Every second dev manager I talk to these days tells me the same thing.

“We’ve been levelling up our AI workflows. Added some MCPs, built out a few custom skills, the team’s really cooking now.”

So I ask: how do you know?

Silence. Then: “You can just feel it. The team’s shipping faster.”

Can they? Or does it just feel that way because the tools are new and people are excited?

This is vibes-driven development. That feeling is real. It just isn’t a metric.

Nobody’s measuring baseline cycle time, rework rates, or defect escape rates. They’re just adding tools, feeling good, and calling it improvement.

Without measurement, you can’t tell the difference between actually faster and differently slow. Most teams have adoption confused with value.

What to actually track

Cycle time — PR open to merge, before and after. This is your headline number. If it’s not moving, nothing else matters.

Code churn — how much AI-generated code gets deleted or substantially rewritten within a week of merging. High churn means you’re shipping fast and undoing it quietly.

PR revision count — are reviewers asking for fewer rounds of changes, or more? AI-assisted code that looks complete often has subtler problems that take longer to surface.

Bug introduction rate — bugs filed per unit of code shipped. Tells you whether AI-assisted code is actually higher or lower quality at the source.

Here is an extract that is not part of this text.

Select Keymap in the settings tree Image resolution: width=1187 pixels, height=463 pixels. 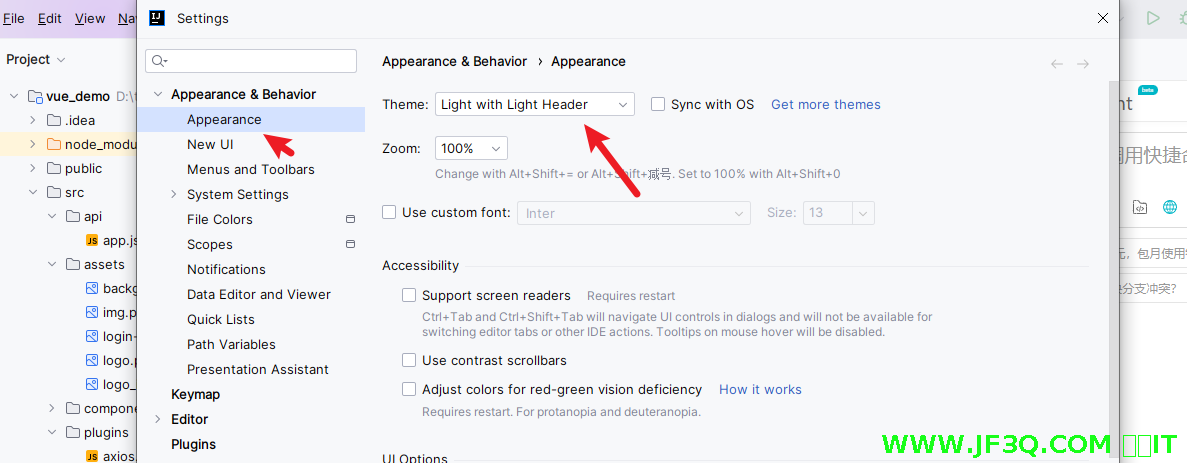click(x=195, y=394)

Defect escape rate — bugs caught in production vs pre-merge. Teams often find escape rate flat but introduction rate creeping up — meaning review is working harder to compensate, not that the code got better.

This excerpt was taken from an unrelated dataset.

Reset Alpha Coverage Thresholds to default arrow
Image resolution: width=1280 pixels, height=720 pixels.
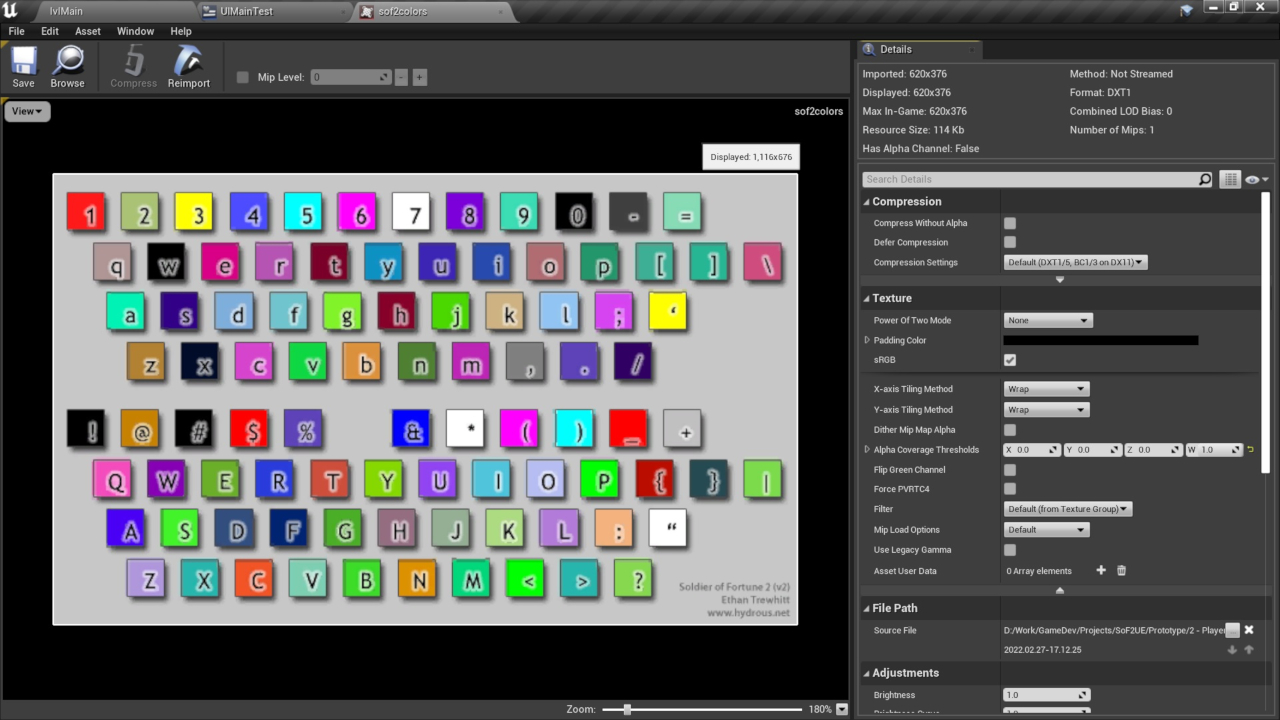1250,450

AI acceptance rate — of everything the model suggests, how much do developers actually keep? If it’s low, your tooling investment isn’t landing where you think.

Time-to-first-meaningful-commit — useful for catching whether AI is actually helping engineers get unstuck faster, or just generating noise they then have to wade through.

None of these are exotic. Most teams already have the data sitting in their git history, their issue tracker, their CI pipeline.

If you’re unsure where your team sits, an AI maturity framework can help you assess readiness before layering on more tools.

Before you add the next MCP or prompt library or skill pack, pick two of these metrics and build a dashboard — excitement fades, but numbers hold.